For the next 6 months the patient did not receive any new therapy and continued to suffer from severe PPP. Because she was in extreme anguish with very active arthritis along with the skin condition, it was decided to start tocilizumab 640 mg monthly. Immediately with initiation of this therapy, and ahead of her joint response, it was noted that her PPP lesions improved, with a mild exacerbation just before the second tocilizumab treatment, and totally resolved by the third treatment (Figure 2), with no recurrence after 1 year of followup. Her arthritis has responded as well to the treatment, but not completely.
Generally, psoriasis is regarded as a T cell-mediated disorder with mainly CD4+ T lymphocyte subsets present within the dermis. Interferon-α-producing Th 1 cells are considered the principal pathogenic cells in this condition.

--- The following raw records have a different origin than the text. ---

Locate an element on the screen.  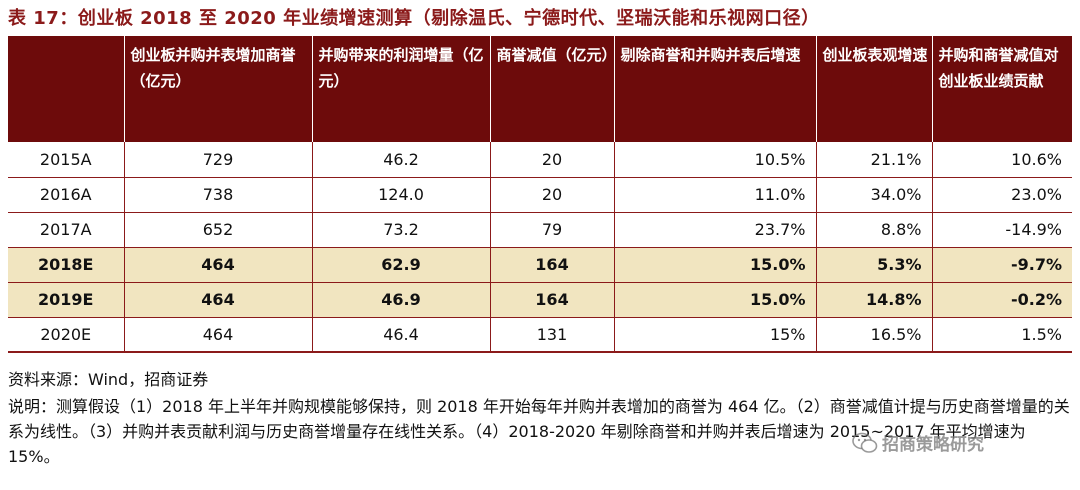
table-row: 2017A 652 73.2 79 23.7% 8.8% -14.9% is located at coordinates (540, 230).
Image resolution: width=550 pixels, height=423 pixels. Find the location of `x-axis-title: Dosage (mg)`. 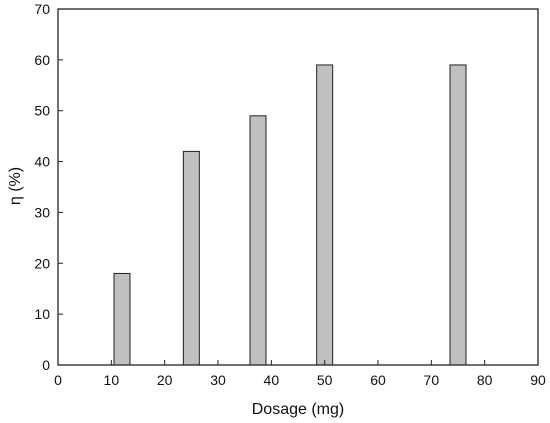

x-axis-title: Dosage (mg) is located at coordinates (298, 410).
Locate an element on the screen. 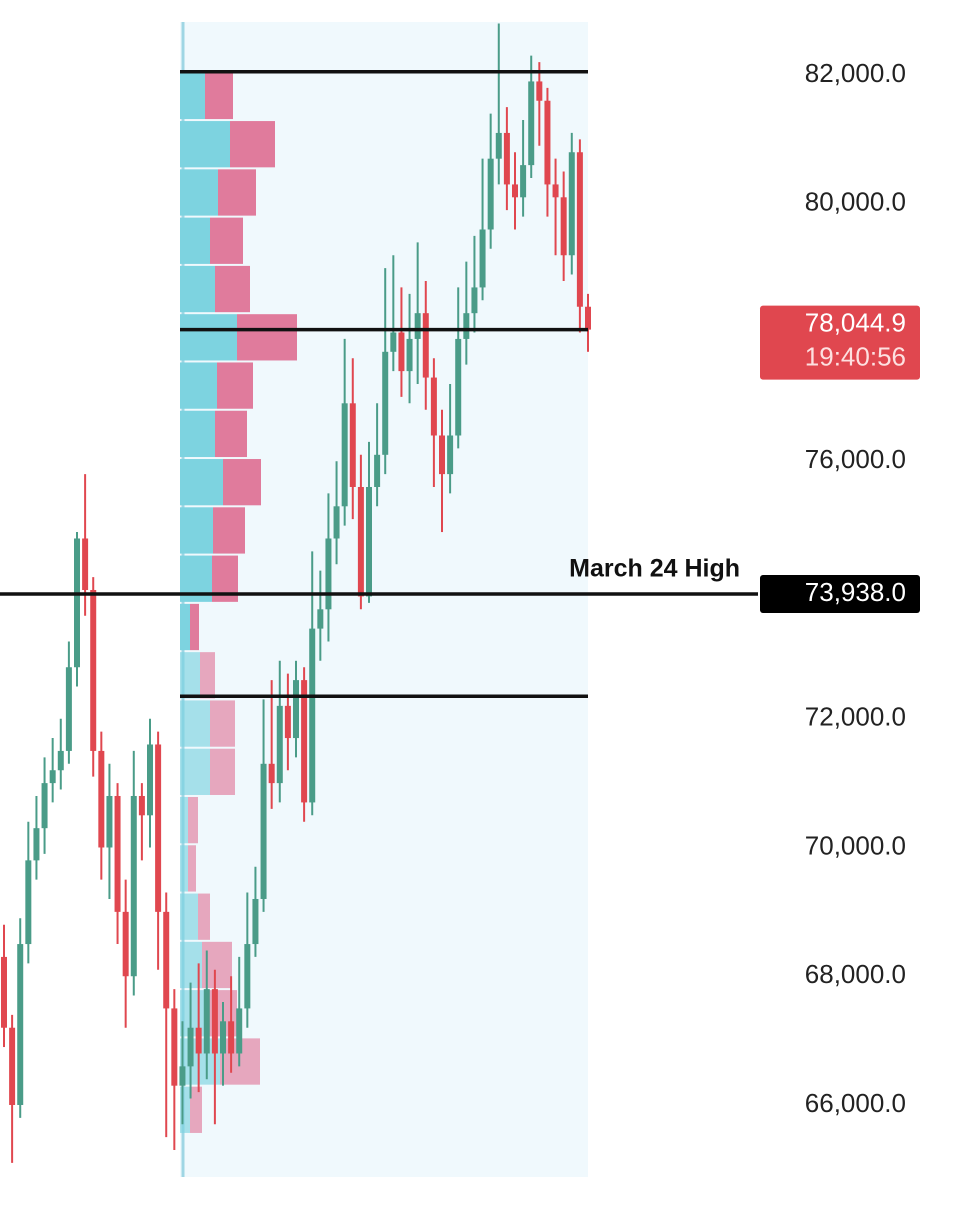 The image size is (953, 1205). price-tag-countdown: 19:40:56 is located at coordinates (856, 356).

Few reports have addressed the contribution of IL-6 to inflammation in psoriasis. IL-6 is produced in a regulated manner by keratinocytes, fibroblasts, and vascular endothelial cells as well as by leukocytes. Skin lesions of patients with psoriasis express a high level of IL-6 in comparison with nonlesional skin and with plaques remaining after treatment6. Therefore, IL-6 may directly contribute to the epidermal hyperplasia seen in psoriatic epithelium, as well as affecting the function of dermal inflammatory cells. Increased levels of IL-6 have also been reported in the plasma and serum of patients with active psoriasis7.
Fujishima and colleagues reported another indirect mechanism by which CD4+ T lymphocytes may cause inflammation by IL-6 in patients with psoriasis through Th17 cells8. These produce IL-17A, IL-17F, and IL-22 and may play an essential role in psoriasis. IL-17F acts as a selective neutrophil attractant in psoriasis8. IL-17F produced by CD4+ T cells may cause inflammation in psoriasis partly through induction of IL-6 in keratinocytes8. In agreement with this, recent studies of Th17 cells have already led to successful therapeutic strategies for psoriasis9.

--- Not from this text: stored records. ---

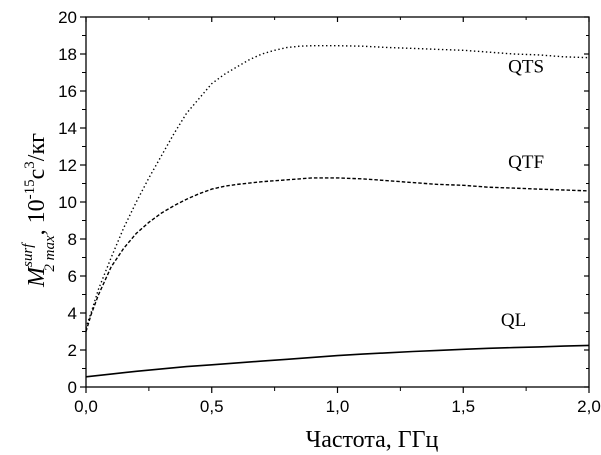  Describe the element at coordinates (68, 166) in the screenshot. I see `y-tick-label-6: 12` at that location.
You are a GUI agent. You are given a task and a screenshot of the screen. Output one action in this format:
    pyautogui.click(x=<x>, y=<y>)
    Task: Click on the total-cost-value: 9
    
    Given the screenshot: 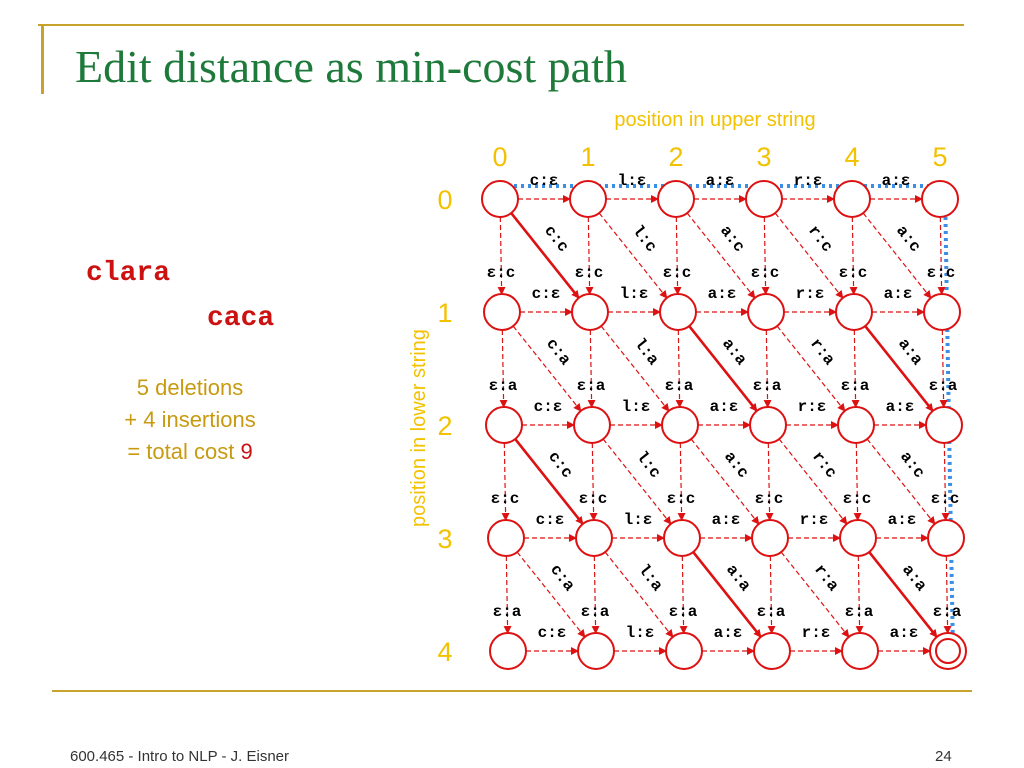 What is the action you would take?
    pyautogui.click(x=246, y=452)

Moreover, increased serum levels of IL-6 were found in patients with PPP. Tonsillectomy was associated with amelioration of PPP along with reduction of serum IL-6 level in these patients10. In vitro, exposing tonsillar mononuclear cells to streptococcal antigens resulted in increased production of IL-611.
IL-6 is a cytokine involved in both the initiation and maintenance of the inflammatory and immunologic responses in certain autoimmune diseases. The level of IL-6 is elevated in many rheumatic diseases and IL-6 blockade has been shown to be beneficial in many of these, including RA and juvenile idiopathic arthritis. There is no information on usefulness of anti-IL-6 therapy in psoriasis at present. We describe a case of PPP, a subgroup of psoriasis, that was an adverse event of anti-TNF treatment, which responded well to anti-IL-6 therapy. Further case reports and studies are warranted.